§ Challenge
Convert the items below into a JSON list of strings, one string per line with blank lines left out, covering only the part that opens with the line containing "SMF 2.1.6 © 2025 (103, 1767)" and closes with the line containing "Go Up (96, 1525)", both included.

§ Provided records
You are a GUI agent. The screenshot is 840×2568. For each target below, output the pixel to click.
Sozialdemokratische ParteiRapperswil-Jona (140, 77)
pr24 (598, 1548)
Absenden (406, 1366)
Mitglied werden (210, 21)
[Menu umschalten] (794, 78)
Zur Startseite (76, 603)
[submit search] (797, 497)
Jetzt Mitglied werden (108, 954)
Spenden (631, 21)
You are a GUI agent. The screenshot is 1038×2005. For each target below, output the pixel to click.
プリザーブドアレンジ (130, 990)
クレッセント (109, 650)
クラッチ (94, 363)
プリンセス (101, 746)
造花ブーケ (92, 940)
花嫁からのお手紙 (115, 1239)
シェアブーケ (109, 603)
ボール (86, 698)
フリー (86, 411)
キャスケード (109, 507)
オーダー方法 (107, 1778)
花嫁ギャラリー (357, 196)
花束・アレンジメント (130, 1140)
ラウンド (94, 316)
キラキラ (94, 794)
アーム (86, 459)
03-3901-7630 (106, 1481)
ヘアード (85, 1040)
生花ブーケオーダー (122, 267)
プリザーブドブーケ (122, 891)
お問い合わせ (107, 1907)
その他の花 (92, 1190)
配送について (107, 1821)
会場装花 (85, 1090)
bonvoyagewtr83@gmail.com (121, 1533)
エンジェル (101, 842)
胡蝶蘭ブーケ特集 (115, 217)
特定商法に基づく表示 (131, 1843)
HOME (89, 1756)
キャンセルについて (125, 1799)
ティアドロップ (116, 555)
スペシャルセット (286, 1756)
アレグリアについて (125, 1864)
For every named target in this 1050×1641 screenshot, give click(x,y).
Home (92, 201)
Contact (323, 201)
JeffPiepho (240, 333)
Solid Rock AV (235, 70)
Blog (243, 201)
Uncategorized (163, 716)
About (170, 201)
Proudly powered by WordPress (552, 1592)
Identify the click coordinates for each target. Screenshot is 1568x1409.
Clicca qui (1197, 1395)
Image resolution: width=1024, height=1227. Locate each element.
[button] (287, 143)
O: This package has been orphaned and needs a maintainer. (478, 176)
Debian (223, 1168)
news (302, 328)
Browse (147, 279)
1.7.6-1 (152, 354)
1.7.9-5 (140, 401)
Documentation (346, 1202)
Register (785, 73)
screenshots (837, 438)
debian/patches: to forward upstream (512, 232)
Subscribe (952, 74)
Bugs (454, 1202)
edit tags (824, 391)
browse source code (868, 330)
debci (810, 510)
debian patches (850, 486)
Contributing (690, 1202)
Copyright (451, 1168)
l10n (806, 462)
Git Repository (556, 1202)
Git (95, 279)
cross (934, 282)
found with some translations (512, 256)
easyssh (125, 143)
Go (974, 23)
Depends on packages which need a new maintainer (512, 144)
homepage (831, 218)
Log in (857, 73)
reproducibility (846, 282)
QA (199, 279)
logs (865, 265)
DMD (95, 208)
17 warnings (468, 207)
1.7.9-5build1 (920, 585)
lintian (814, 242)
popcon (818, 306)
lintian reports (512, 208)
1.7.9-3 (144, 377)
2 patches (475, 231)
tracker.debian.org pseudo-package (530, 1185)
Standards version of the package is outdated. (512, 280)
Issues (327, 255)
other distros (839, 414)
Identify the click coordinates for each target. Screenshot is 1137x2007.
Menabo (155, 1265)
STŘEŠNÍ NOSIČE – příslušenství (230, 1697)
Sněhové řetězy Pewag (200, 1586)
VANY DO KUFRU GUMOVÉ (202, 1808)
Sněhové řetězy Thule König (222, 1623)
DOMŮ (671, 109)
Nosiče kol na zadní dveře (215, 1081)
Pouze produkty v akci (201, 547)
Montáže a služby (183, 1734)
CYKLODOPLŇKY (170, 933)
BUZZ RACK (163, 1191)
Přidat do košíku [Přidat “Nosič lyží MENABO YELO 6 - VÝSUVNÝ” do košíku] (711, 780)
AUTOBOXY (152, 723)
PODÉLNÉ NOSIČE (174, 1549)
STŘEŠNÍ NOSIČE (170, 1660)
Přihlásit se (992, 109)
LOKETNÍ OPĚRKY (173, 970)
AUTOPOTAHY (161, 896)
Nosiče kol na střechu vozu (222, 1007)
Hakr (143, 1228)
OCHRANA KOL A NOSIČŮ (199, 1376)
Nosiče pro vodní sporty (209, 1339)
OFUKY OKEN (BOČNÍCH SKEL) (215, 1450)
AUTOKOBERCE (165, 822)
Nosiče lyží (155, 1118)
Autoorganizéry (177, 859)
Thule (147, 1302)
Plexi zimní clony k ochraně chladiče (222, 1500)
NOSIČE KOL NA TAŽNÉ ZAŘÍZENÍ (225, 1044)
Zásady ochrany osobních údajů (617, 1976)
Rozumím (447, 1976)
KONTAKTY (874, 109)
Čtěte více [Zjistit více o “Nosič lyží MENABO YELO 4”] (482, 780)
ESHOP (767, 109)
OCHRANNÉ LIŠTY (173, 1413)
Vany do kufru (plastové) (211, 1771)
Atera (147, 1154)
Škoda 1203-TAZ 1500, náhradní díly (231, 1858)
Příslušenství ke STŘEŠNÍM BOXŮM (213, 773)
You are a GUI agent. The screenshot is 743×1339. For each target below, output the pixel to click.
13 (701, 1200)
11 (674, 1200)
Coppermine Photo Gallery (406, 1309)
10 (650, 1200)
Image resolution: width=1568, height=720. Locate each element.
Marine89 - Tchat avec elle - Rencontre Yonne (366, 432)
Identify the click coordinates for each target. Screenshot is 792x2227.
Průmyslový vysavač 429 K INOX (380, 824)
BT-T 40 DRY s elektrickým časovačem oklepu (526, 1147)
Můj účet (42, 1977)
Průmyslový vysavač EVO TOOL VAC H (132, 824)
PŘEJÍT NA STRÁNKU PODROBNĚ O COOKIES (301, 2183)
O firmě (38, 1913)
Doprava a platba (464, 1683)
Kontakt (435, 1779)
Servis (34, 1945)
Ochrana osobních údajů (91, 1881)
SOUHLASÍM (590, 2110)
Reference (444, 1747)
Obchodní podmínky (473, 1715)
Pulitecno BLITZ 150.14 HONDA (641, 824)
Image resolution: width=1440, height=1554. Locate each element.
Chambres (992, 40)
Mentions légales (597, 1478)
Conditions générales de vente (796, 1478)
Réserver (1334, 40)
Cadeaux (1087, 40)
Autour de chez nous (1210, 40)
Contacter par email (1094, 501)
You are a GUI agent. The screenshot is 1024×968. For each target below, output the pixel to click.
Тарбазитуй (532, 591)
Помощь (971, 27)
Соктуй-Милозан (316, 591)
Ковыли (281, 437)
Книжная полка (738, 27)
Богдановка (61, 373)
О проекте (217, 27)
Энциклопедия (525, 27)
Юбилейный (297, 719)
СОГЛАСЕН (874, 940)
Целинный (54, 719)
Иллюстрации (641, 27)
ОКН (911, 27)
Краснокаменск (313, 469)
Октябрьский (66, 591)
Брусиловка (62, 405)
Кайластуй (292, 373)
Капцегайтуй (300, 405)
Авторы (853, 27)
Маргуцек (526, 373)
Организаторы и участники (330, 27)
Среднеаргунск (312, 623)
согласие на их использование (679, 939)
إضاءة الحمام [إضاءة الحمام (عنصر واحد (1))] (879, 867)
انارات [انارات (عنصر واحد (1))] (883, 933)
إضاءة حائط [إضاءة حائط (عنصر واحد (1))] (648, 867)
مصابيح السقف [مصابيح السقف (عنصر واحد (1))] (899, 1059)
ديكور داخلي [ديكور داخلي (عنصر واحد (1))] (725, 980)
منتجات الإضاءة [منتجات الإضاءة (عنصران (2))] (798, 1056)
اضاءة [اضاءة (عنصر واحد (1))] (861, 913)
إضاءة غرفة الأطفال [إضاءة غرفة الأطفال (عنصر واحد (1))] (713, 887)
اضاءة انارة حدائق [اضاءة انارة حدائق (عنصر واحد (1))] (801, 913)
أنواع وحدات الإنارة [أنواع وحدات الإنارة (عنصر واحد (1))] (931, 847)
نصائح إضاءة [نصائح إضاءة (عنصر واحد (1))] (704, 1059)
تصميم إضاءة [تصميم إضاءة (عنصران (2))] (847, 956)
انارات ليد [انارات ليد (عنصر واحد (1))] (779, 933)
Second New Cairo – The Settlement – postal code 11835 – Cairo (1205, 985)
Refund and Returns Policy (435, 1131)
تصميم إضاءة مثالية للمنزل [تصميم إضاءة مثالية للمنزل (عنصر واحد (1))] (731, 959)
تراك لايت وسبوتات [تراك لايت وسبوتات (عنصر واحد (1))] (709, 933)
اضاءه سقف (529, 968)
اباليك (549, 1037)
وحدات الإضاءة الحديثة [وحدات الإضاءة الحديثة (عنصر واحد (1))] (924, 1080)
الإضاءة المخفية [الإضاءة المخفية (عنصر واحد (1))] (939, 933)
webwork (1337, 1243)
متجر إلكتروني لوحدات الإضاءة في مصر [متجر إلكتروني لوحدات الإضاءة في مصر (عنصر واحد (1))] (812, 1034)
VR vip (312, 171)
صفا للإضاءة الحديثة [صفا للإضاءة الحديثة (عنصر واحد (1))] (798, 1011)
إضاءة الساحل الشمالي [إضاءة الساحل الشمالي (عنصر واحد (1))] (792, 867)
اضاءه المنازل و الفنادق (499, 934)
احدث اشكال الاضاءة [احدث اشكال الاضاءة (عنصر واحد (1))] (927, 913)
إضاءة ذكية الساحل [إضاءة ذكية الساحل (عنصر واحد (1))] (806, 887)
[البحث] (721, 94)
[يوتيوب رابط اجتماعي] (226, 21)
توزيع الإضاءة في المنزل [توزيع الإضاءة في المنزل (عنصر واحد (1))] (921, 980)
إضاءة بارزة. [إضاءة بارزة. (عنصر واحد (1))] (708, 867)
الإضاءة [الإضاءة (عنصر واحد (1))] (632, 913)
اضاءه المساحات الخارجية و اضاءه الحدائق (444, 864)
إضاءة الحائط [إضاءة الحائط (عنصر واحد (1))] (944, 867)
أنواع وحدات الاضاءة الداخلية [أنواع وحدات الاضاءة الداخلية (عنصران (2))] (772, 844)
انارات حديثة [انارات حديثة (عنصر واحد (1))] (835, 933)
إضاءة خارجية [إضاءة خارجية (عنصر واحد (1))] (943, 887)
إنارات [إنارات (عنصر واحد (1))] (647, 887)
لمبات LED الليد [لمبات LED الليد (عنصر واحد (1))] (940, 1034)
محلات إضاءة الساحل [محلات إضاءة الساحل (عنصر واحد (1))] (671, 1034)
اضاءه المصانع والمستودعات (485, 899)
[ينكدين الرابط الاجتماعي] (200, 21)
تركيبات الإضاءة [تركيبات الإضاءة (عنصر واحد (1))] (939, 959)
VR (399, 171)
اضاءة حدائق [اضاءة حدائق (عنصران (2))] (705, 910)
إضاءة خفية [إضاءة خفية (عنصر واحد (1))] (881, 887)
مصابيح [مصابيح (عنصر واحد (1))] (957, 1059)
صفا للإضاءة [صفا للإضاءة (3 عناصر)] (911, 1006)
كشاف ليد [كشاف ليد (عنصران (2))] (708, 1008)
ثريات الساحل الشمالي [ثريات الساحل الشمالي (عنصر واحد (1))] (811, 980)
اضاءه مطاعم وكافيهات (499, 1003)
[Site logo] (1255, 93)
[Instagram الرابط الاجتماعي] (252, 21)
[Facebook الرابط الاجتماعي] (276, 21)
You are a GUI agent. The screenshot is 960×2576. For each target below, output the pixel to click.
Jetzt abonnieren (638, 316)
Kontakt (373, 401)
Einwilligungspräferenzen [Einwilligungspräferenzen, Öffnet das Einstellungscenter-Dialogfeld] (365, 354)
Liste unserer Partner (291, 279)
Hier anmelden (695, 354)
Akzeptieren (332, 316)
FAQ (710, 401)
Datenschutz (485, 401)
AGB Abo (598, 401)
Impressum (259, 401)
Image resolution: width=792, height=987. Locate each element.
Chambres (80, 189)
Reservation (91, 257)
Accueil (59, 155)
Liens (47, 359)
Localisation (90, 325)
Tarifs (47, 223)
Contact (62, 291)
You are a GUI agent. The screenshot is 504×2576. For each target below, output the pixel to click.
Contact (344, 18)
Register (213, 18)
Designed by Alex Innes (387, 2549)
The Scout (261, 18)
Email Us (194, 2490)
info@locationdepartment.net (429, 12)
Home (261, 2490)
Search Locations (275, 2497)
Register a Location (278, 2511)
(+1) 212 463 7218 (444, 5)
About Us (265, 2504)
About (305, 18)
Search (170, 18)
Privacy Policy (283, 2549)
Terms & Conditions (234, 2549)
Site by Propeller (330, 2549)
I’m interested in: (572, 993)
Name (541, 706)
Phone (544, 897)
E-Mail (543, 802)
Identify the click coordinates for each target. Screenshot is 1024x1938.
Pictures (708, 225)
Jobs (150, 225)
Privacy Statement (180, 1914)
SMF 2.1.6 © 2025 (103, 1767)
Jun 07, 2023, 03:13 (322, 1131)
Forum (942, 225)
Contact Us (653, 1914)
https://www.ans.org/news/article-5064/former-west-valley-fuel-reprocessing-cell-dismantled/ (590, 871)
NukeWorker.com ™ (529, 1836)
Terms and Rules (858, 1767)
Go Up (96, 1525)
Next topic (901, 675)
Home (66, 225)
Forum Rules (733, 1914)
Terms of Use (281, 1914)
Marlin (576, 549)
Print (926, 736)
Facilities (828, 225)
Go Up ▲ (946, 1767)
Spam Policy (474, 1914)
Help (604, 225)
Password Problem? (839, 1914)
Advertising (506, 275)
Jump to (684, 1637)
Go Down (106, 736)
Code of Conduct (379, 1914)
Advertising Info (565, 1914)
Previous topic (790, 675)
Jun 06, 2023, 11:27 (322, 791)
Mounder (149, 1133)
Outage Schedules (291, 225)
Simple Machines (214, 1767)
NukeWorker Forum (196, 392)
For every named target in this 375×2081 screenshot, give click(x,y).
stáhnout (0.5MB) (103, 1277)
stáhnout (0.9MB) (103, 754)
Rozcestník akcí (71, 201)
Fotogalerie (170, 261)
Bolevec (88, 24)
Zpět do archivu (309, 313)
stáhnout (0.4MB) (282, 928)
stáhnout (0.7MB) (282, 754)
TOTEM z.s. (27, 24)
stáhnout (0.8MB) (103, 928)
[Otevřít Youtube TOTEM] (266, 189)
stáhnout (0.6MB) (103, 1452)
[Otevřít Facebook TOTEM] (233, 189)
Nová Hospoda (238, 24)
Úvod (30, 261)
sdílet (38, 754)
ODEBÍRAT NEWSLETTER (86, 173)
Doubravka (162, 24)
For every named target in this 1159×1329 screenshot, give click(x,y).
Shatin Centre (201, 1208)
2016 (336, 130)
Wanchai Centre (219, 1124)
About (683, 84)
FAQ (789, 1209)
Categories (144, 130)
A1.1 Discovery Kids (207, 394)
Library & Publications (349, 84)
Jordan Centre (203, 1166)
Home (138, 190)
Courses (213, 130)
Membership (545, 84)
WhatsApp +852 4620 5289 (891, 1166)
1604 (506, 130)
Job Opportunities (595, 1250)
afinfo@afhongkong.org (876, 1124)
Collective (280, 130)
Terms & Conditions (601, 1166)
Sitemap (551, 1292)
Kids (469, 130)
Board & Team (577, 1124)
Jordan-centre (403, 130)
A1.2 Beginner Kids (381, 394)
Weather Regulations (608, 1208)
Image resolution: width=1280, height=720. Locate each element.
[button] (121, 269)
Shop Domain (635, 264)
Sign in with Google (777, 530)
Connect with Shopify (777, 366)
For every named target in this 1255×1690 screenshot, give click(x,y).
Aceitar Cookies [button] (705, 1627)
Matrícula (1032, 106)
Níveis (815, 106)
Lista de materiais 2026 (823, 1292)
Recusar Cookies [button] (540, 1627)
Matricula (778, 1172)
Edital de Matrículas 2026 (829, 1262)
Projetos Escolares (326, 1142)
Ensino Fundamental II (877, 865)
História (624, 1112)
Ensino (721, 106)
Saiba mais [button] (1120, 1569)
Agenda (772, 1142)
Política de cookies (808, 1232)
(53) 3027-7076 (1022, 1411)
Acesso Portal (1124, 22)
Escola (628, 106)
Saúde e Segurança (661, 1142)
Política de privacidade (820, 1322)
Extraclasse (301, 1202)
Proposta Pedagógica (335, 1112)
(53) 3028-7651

§ Output for this exercise
[
  "SMF 2.1.6 © 2025 (103, 1767)",
  "Jun 07, 2023, 03:13 (322, 1131)",
  "Forum (942, 225)",
  "Contact Us (653, 1914)",
  "https://www.ans.org/news/article-5064/former-west-valley-fuel-reprocessing-cell-dismantled/ (590, 871)",
  "NukeWorker.com ™ (529, 1836)",
  "Terms and Rules (858, 1767)",
  "Go Up (96, 1525)"
]